● **TEXT PASSAGE**
════════════════

Given that I’ve spent the last hour writing some steamy kisses… sure!
– Avoid repetition when you can:
Let’s look at this kiss from Ma Halamshiral Part 3:
His teeth tugged at her lower lip, his tongue sweeping into her mouth. She didn’t have to tease him or coax him. That hunger was there already, waiting to devour her, leaving her breathless as he pulled away, allowing her a single gasp before slating his mouth over hers again. They weren’t even pretending to dance now, though she could still feel the sway and the swell of their bodies pressing together. His hands searched her, making her shudder. She wanted more, wanted desperately not to have this awkward dress keeping her from feeling the warmth of him against her.
Now let me rewrite it the wrong way and see if you can spot the difference:
His teeth tugged at her lower lip, his tongue sweeping past her lips. She didn’t have to tease him or coax him. That hunger was there already, waiting to devour her, leaving her breathless as he pulled away, allowing her a single gasp before slating his lips over hers again….

════════════════

Pick up the advice on writing kiss scenes after its final sentence and keep it going. The entries that come after this text have nothing to do with it.

● **SUPPLIED ENTRIES**
════════════════

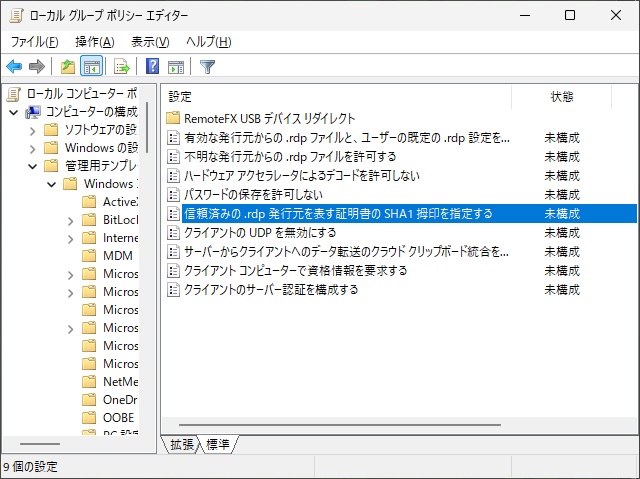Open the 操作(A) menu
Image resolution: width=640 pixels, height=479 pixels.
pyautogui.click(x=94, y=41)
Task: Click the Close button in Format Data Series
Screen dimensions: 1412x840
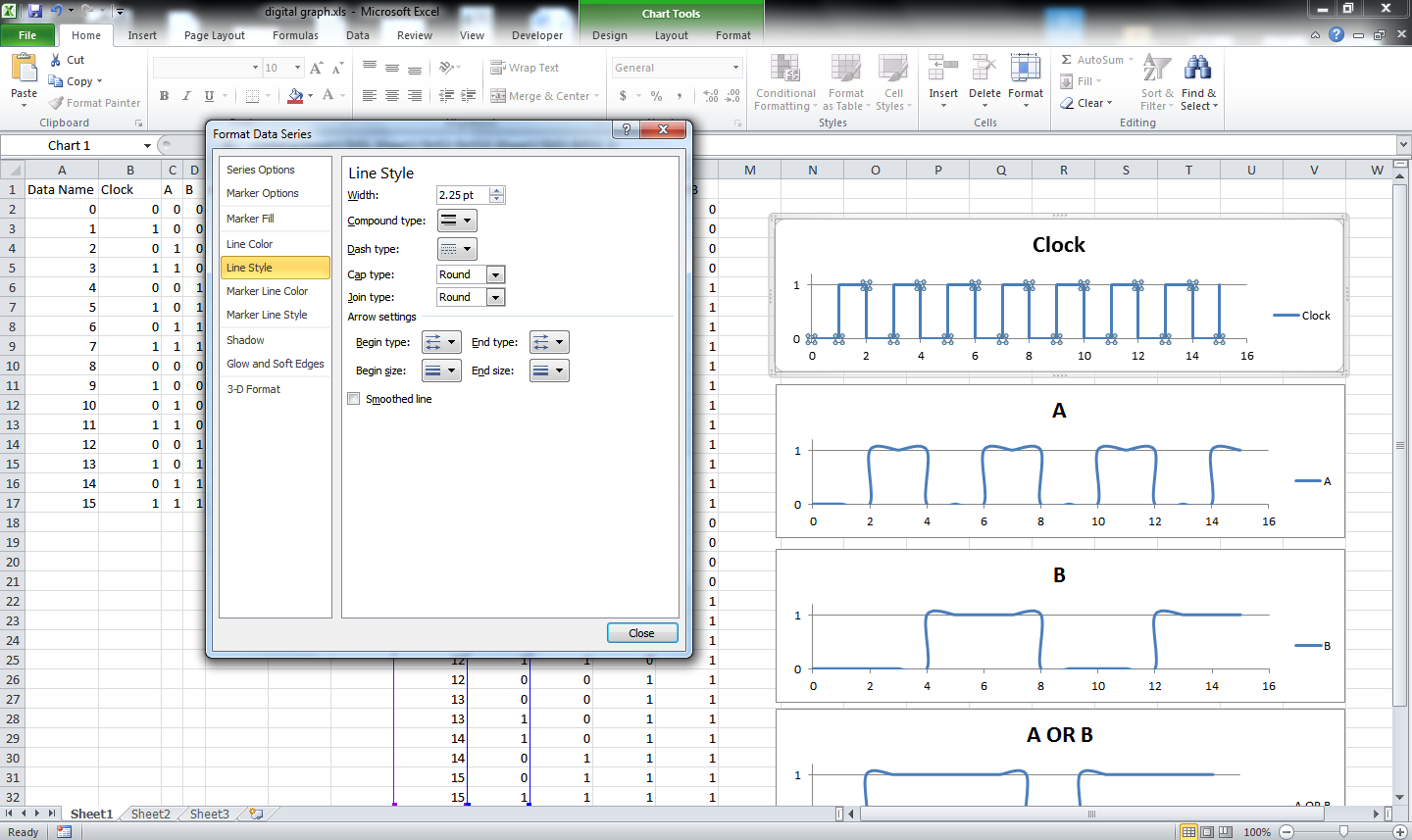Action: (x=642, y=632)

════════════════

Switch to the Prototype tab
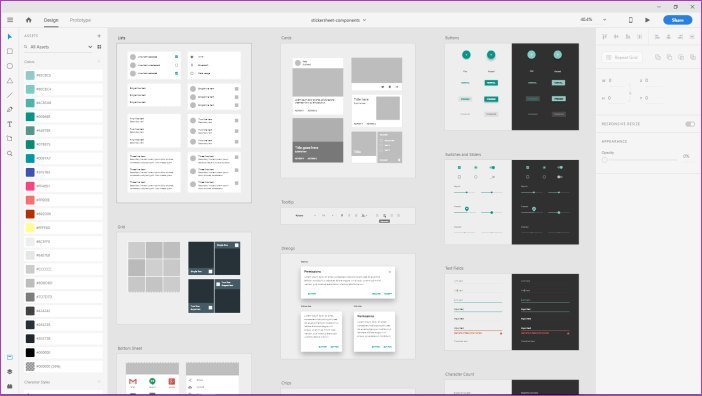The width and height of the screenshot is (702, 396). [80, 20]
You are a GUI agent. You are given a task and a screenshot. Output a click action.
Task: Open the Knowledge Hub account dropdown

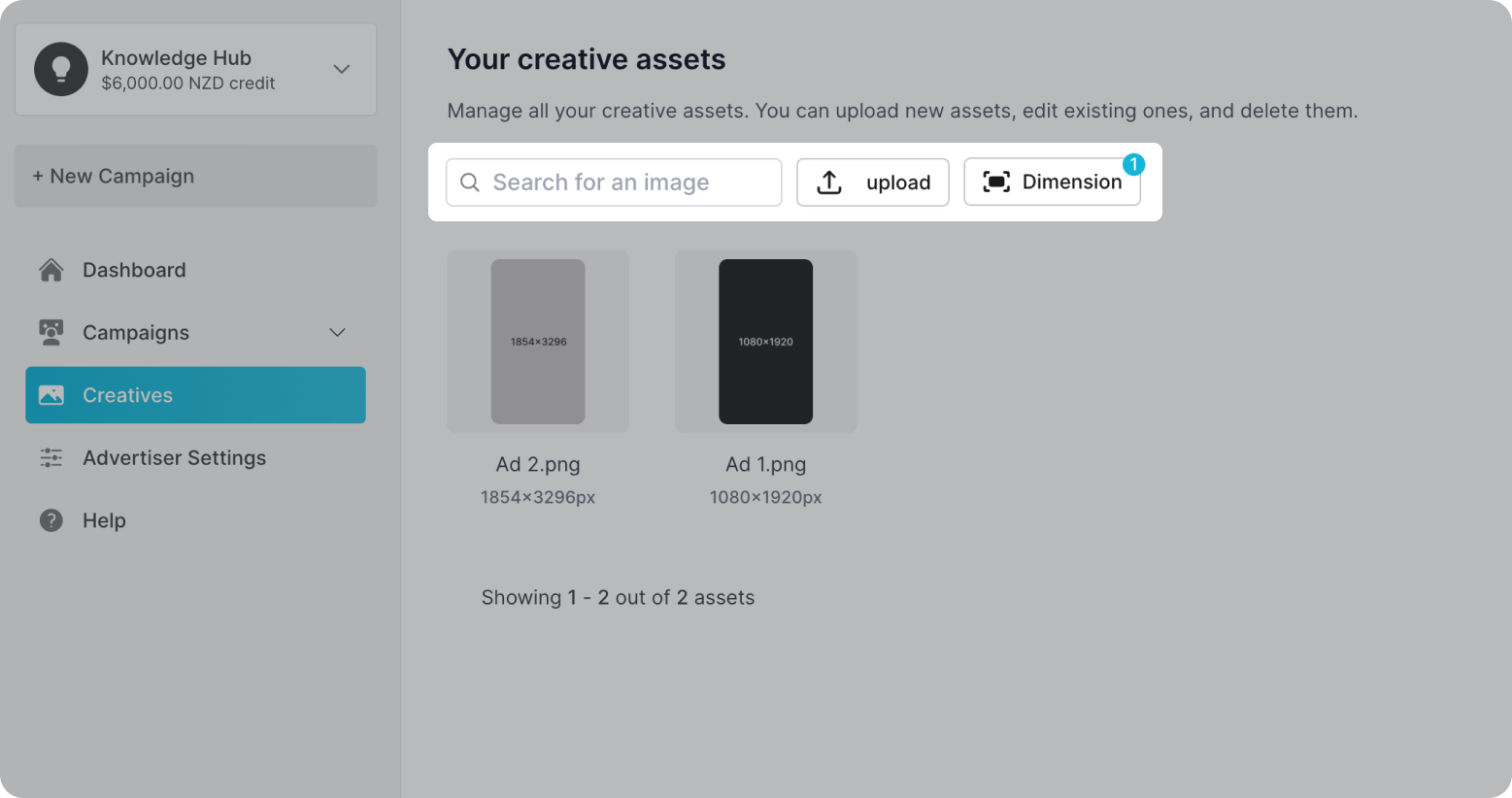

════════════════

● **THE RESPONSE**
It really throws me out of a scene when someone uses the same words over and over again. While this is something I think writers should be aware of all the time, it happens a lot in kissing scenes (as well as smut). While I think it’s better to switch the focus of the action to avoid repetition (moving from the mouth to the body and back to the mouth, as elaborated in the next tip), a good “cheat” is to cycle through synonyms – if you said “He pressed his lips to hers” but then want to say “She bit down on his lip” then consider changing it to “He pressed his mouth to hers. She bit down on his lip”. Make sense?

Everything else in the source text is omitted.